Last night on Real Housewives Of Orange County the ladies played Bravo’s most popular game: She/said-She/Said. The winner was Meghan Edmonds, who claimed the ‘Pot Stirrer Meet Kettle’ award. Because honestly, accusing someone else of being a pot stirrer in defense of Tamra Judge is absolutely ludicrous beyond belief!
As is always the case on vacations Tamra and Vicki Gunvalson can’t keep it in their pants… their bodily functions that is. After a night of binge drinking Tamra, Vicki, and Shannon Beador are in no condition to go on an underwater excursion. As Tamra termed it she can’t stop s#*!ing herself. Can we get Tamra and Vicki some sort of potty training refresher course? Meanwhile not even the nebulizer can clear out Shannon’s brain.
Heather Dubrow, wearing DENIM CUTOFFS (it was like an alien sighting — but she looked great), barges in to try to rally them, but even her assurances that she had Depends and wipes in her Birkin couldn’t get Vicki and Shannon to come along. Tamra dragged herself aboard the bus and worked diligently not to poop her 1992 Hair Band video vixen hot pink one-piece during the boat trip.
CLICK THE CONTINUE READING BUTTON FOR MORE!
Matters were made even worse when Tamra was forced to have an awkward conversation with ME-ME-MEghan about her obsession with step-momming. Meghan really does need to go back to work – she’s so bored she’s stealing other people’s children. Tamra explains the ladies feel Meghan needs to understand her role vs. Jim’s ex wives roles. They also think it’s super weird that Heather is friends with both ex-Wife no 2 (Allison) and Meghan (future ex-wife no. 3).

| Source data |

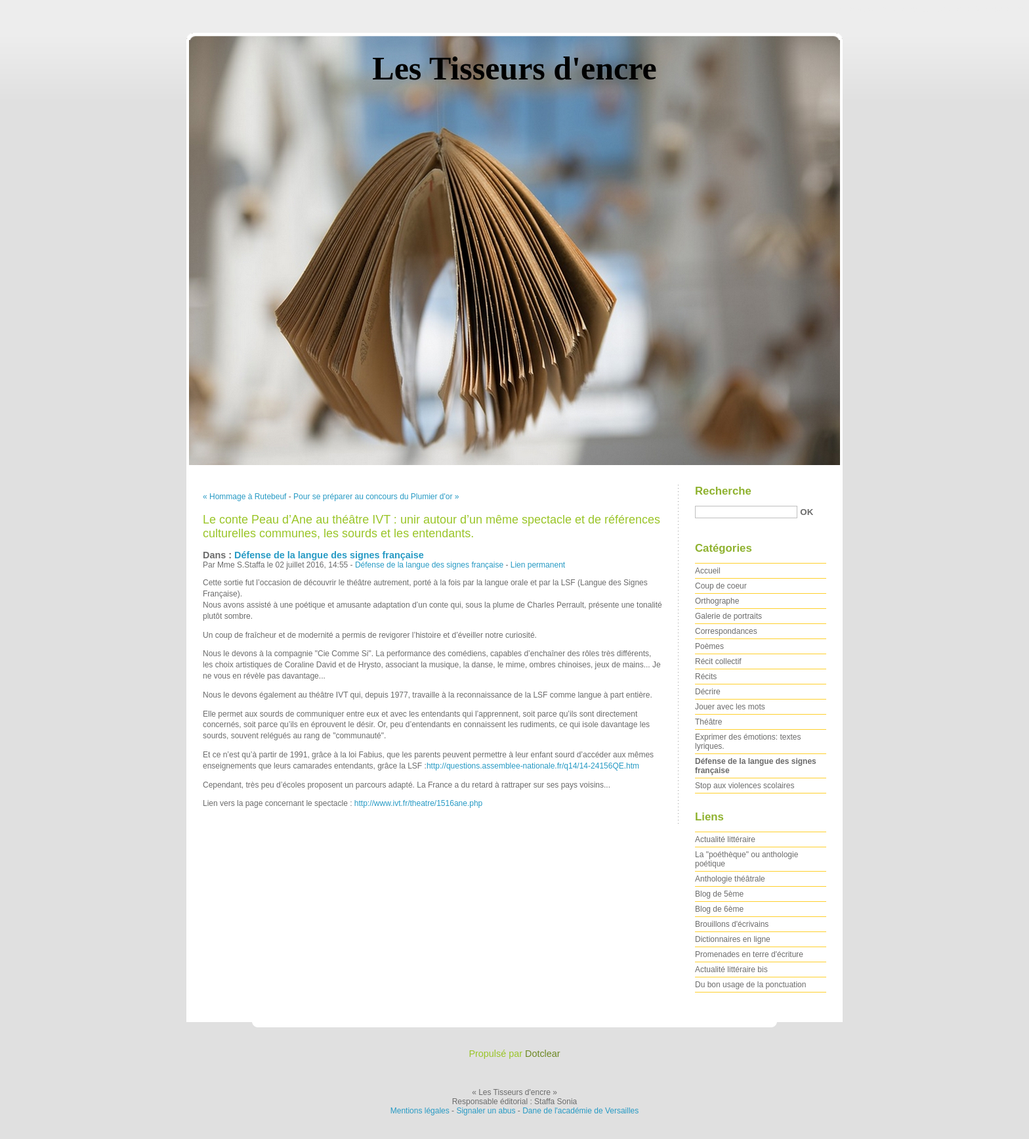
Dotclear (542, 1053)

| To be done |
a – Copy the Real Housewives recap from "Last night on" to "out Shannon’s brain.".
b – Answer these questions using the Real Housewives recap:
(i) Who claimed the "Pot Stirrer Meet Kettle" award?
(ii) What did Heather say she had in her Birkin?
(iii) What is the name of Jim's ex-wife no. 2?
c – Summarize the Real Housewives recap in two sentences.
The lines were taken from a different source than the text.

| Outputs by task |
a –
Last night on Real Housewives Of Orange County the ladies played Bravo’s most popular game: She/said-She/Said. The winner was Meghan Edmonds, who claimed the ‘Pot Stirrer Meet Kettle’ award. Because honestly, accusing someone else of being a pot stirrer in defense of Tamra Judge is absolutely ludicrous beyond belief!
As is always the case on vacations Tamra and Vicki Gunvalson can’t keep it in their pants… their bodily functions that is. After a night of binge drinking Tamra, Vicki, and Shannon Beador are in no condition to go on an underwater excursion. As Tamra termed it she can’t stop s#*!ing herself. Can we get Tamra and Vicki some sort of potty training refresher course? Meanwhile not even the nebulizer can clear out Shannon’s brain.

b –
(i) Meghan Edmonds
(ii) Depends and wipes
(iii) Allison

c – After a night of binge drinking, Tamra, Vicki, and Shannon were in no condition for an underwater excursion, and Heather's attempt to rally them got only Tamra aboard the bus for the boat trip. Tamra also had an awkward conversation with Meghan, explaining that the ladies feel Meghan needs to understand her role versus the roles of Jim's ex-wives.